AML-241 Sequential Venetoclax and FLT3 Inhibitors in Combination With Hypomethylating Agents or Low-Dose Chemotherapy in Newly Diagnosed, Unfit, FLT3-Mutant Acute Myeloid Leukemia Patients

Abstract

Targetable mutations such as FLT3, a receptor tyrosine kinase, are present in 30% of cases with acute myeloid leukemia (AML). Direct inhibitors of FLT3 are promising therapeutic agents such as midostaurin and gilteritinib. The use of FLT3 inhibitors as single agents remains to be limited with short-lived responses. For treatment-naïve AML patients with FLT3 mutation, the standard treatment entails induction with intensive chemotherapy in physically fit or younger patients and in combination with an FLT3 inhibitor.

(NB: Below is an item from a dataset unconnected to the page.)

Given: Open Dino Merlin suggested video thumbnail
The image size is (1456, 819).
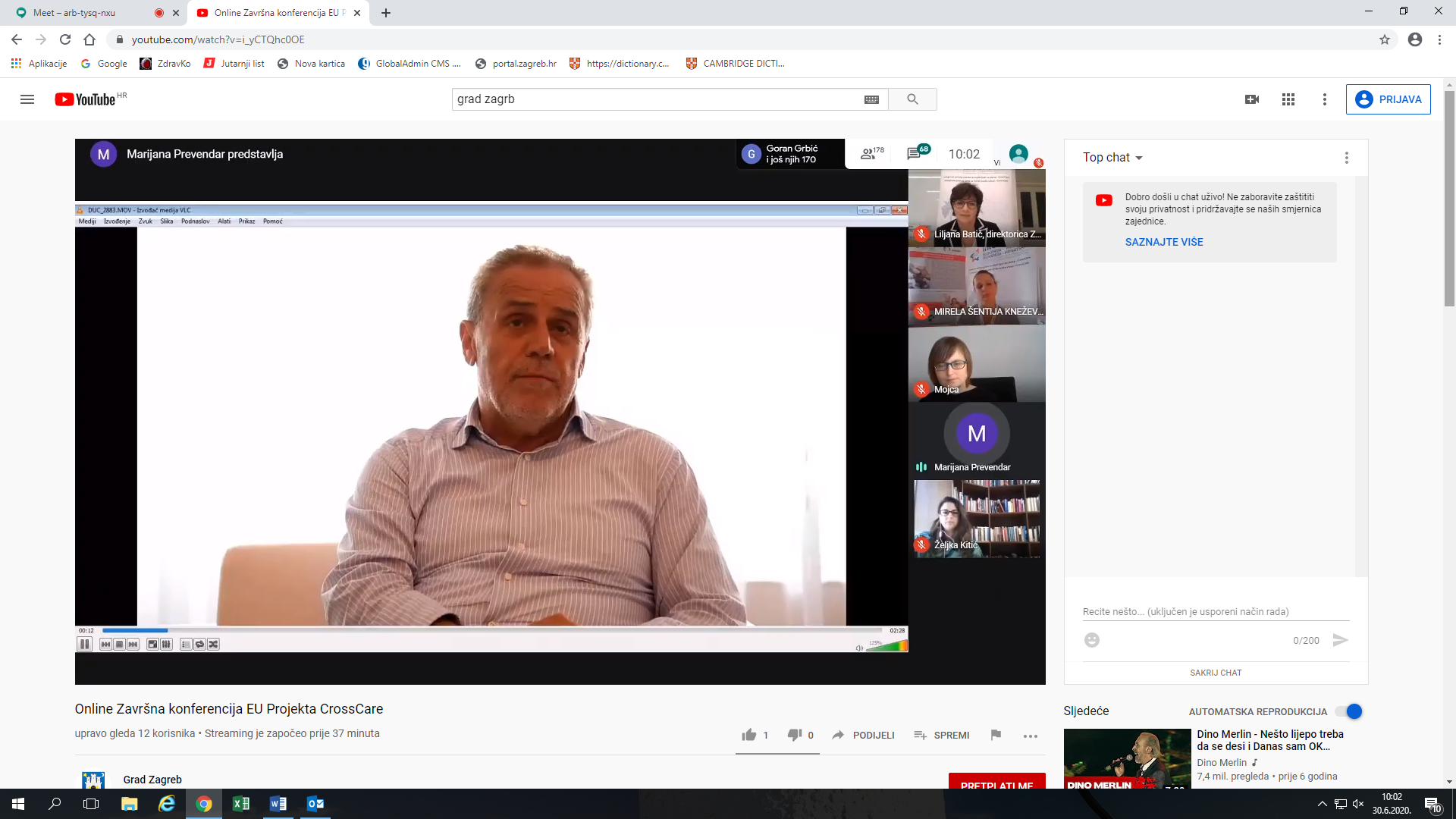Looking at the screenshot, I should (x=1127, y=758).
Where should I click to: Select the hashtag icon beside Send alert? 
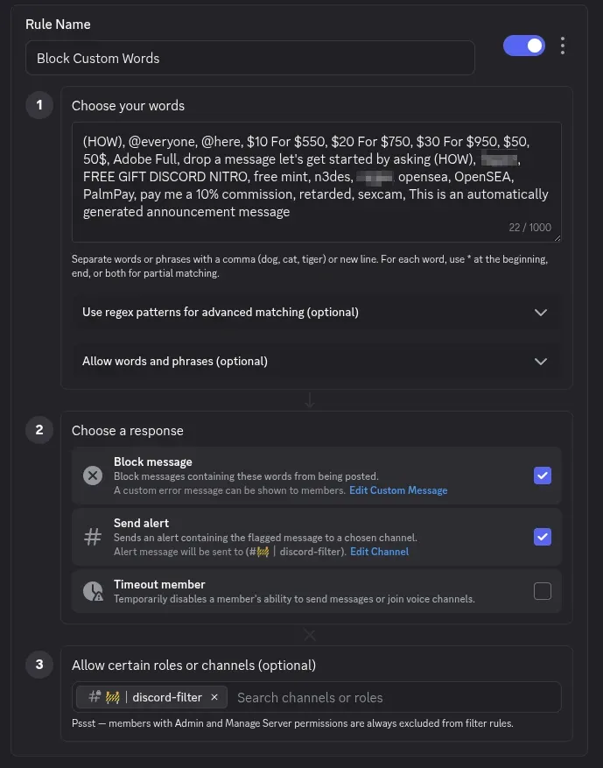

There is no approved targeted therapy option for treatment-naïve patients with AML harboring an FLT3 mutation ineligible for intensive therapy. To assess the efficacy and feasibility of sequential administration of venetoclax, a selective inhibitor of Bcl-2, and midostaurin in addition to induction chemotherapy in unfit newly diagnosed FLT3-mutant AML patients. This is a case series reviewing the clinical data of four consecutive patients with FLT3-mutant AML, ineligible for standard induction chemotherapy, who received induction treatment consisting of low-dose chemotherapy or hypomethylating agents (HMA) with the sequential use of venetoclax for 10 days followed by midostaurin for 14 days, treated at the American University of Beirut Medical Center. Between November 2021 and February 2022, four patients were included in our study. The median age was 68 years (range 66-70). All patients had FLT3 mutation (three with ITD, one with TKD), and three patients had concomitant NPM1 mutation. One patient had trisomy 8 and another patient had deletion 7 on cytogenetics. All patients achieved complete remission on day 21 and day 28. One patient with underlying myelodysplastic syndrome remained to have detectable FLT3 with deletion 7 at day 28 evaluation and had the longest time for absolute neutrophil count (ANC) and platelet count recovery. The median number of days for ANC and platelet count recovery was 40 days (range 27-59) and 34 days (24-not reached) respectively. The main toxicity was febrile neutropenia in 3 out of 4 patients. The sequential use of venetoclax followed by midostaurin in combination with low dose chemotherapy or HMA for newly diagnosed AML, FLT3-mutant patients who are unfit for intensive chemotherapy seems to be a promising approach with an acceptable toxicity profile.